• _Task instructions_: Go through the listing below. Copy each line that has the string "width".

------ Material to process

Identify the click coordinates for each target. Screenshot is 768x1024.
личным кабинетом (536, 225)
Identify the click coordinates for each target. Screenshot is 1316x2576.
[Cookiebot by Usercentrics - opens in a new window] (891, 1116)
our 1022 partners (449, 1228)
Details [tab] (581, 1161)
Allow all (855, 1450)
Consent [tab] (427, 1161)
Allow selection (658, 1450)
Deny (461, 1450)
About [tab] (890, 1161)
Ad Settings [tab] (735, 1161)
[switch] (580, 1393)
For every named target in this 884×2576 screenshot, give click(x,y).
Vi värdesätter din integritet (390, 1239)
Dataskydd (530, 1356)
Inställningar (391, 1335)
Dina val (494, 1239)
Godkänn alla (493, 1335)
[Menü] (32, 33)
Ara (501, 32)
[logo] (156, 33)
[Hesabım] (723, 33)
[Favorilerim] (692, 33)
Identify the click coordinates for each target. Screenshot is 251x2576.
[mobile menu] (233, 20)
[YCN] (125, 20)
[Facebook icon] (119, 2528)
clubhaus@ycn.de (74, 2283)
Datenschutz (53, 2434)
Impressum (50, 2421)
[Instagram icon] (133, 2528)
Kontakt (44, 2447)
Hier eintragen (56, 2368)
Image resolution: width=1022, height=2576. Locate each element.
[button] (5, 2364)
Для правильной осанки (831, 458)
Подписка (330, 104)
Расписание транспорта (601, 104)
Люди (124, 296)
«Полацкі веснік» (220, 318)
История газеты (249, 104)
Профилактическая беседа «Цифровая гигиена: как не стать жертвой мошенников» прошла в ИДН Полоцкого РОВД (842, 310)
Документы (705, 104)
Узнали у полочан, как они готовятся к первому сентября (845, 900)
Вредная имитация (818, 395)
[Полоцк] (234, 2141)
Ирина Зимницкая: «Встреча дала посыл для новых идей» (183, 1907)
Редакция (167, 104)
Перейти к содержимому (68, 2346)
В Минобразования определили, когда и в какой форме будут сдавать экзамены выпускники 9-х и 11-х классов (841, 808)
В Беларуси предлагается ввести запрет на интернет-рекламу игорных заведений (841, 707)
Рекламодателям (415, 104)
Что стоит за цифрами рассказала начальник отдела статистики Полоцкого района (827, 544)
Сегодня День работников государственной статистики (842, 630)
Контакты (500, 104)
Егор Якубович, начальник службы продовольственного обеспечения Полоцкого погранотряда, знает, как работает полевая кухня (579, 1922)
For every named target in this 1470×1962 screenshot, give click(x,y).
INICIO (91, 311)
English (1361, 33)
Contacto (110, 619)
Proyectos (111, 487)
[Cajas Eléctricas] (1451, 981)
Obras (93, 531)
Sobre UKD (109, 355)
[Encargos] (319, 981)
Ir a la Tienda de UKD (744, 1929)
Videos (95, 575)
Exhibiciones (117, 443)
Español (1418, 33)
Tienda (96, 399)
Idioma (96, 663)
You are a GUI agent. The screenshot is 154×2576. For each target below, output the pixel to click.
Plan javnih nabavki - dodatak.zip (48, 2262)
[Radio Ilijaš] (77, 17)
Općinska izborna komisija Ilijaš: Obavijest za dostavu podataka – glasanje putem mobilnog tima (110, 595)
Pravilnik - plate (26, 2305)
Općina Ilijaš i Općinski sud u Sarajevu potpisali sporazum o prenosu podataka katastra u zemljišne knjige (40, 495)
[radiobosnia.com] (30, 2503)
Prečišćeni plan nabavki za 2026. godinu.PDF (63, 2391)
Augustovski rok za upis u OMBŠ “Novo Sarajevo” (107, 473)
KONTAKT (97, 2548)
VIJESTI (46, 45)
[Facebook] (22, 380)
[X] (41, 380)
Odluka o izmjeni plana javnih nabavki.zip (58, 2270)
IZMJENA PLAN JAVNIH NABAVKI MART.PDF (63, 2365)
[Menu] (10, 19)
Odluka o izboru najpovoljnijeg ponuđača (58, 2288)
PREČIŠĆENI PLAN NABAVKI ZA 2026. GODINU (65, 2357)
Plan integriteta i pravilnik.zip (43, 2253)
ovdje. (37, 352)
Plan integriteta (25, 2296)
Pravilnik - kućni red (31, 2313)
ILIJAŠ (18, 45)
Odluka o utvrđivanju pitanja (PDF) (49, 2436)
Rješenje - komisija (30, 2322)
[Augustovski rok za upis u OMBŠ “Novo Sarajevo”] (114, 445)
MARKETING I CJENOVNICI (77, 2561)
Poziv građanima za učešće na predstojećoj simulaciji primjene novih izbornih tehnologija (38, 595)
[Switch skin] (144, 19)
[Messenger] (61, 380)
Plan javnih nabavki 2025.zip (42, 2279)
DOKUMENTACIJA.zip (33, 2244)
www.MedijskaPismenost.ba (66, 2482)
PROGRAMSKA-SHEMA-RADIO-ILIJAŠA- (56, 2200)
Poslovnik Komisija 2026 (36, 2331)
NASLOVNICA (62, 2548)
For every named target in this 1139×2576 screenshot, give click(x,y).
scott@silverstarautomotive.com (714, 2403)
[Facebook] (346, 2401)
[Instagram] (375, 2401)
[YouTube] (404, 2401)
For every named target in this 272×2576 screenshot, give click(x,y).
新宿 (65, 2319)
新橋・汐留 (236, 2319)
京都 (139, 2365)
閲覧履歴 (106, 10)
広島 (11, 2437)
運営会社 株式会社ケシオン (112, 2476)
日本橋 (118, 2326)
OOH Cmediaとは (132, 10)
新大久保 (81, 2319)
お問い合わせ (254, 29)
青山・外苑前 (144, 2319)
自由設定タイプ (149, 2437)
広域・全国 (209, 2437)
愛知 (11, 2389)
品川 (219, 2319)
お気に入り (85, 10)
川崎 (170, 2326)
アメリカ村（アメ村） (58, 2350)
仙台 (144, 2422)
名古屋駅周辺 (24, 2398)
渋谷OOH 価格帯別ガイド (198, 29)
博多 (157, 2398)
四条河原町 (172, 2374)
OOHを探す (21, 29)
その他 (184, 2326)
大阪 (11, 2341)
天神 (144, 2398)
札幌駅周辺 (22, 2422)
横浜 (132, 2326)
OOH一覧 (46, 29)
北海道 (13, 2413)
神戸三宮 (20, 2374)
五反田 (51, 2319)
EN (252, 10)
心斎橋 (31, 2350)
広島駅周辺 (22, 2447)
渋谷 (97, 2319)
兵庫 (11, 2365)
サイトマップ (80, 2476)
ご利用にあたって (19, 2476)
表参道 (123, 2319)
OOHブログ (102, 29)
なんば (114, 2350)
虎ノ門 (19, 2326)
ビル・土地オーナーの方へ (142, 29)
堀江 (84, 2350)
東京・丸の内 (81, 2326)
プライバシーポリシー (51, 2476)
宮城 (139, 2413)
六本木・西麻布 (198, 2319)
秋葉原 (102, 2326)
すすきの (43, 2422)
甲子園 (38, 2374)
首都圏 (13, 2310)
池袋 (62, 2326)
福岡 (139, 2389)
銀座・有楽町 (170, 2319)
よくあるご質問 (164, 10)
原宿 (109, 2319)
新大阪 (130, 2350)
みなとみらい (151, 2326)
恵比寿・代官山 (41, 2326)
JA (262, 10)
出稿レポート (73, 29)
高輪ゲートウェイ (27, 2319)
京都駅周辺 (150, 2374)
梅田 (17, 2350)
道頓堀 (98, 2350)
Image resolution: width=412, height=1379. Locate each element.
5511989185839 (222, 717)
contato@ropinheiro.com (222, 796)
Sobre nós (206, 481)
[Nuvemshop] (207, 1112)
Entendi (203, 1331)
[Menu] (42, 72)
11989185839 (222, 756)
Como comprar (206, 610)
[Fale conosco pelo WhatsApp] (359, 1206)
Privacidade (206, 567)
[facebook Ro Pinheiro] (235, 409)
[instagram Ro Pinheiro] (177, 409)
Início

------------

• _Output below_:
Image resolution: width=1022, height=2576. Locate each element.
Image resolution: width=412, height=1379. Locate each element.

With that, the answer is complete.